Votre proposition de désamorcer la question «qui domine le monde?» est-elle une invitation à regarder ailleurs?

Tenter de savoir qui domine le monde est contre-productif pour plusieurs raisons. Tout d’abord, plus on tente de répondre à cette question, plus on tombe sur des réponses angoissantes. On sombre alors dans le complotisme et on désigne des boucs émissaires, les étrangers, les pauvres, les migrants, les Américains, les Russes… Tout cela détourne notre regard des effets de domination, qui eux sont bel et bien opérants.
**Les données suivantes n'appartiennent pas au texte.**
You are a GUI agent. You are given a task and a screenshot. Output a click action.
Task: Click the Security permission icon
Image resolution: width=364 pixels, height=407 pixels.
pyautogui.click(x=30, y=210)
Quels sont ces «effets de domination»?

Les riches sont de plus en plus riches, les pauvres de plus en plus pauvres. Mais aussi le monde se divise désormais entre ceux qui sont légitimes à circuler normalement, et ceux qui ne peuvent pas circuler parce qu’ils n’ont pas le bon passeport. Le sociologue Zygmunt Bauman parlait des deux figures de la globalisation que sont le touriste et le vagabond. Une grosse partie de l’humanité est exclue de cette mobilité qui était à la base du projet d’une «globalisation heureuse». Par effet d’osmose et au gré de nos angoisses, celui qui vient d’ailleurs, même s’il est là depuis longtemps, est forcément une menace.
Les milliers de personnes qui meurent en tenant de traverser la Méditerranée ou le sort tragique de la population d’Alep incarnent l’effet concret de cette domination. C’est sur ces effets qu’il faut se concentrer et agir. Agir en refusant de nous noyer dans nos angoisses. Car un Donald Trump qui propose d’ériger des murs aux frontières n’est que le symptôme de notre propre enfermement sur nous-mêmes. À force d’avoir peur, nous avons cessé d’être interpellés par le monde. Qui domine le monde? Nos propres peurs.  

 

¹ Qui domine le monde? Par Stephan Davidshofer. Article paru dans l’ouvrage collectif intitulé Les étrangers volent-ils notre travail? Et quatorze autre questions impertinentes, aux Éditions Labor et Fides (Avril 2016). Un ouvrage censé vulgariser les travaux des chercheurs du département de science politique et relations internationales de l’Université de Genève «sous la forme de discussion de bistrot». Dans le cadre des relations internationales, «la question au centre d’une discussion de bistrot est: qui domine le monde?», explique Stephan Davidshofer.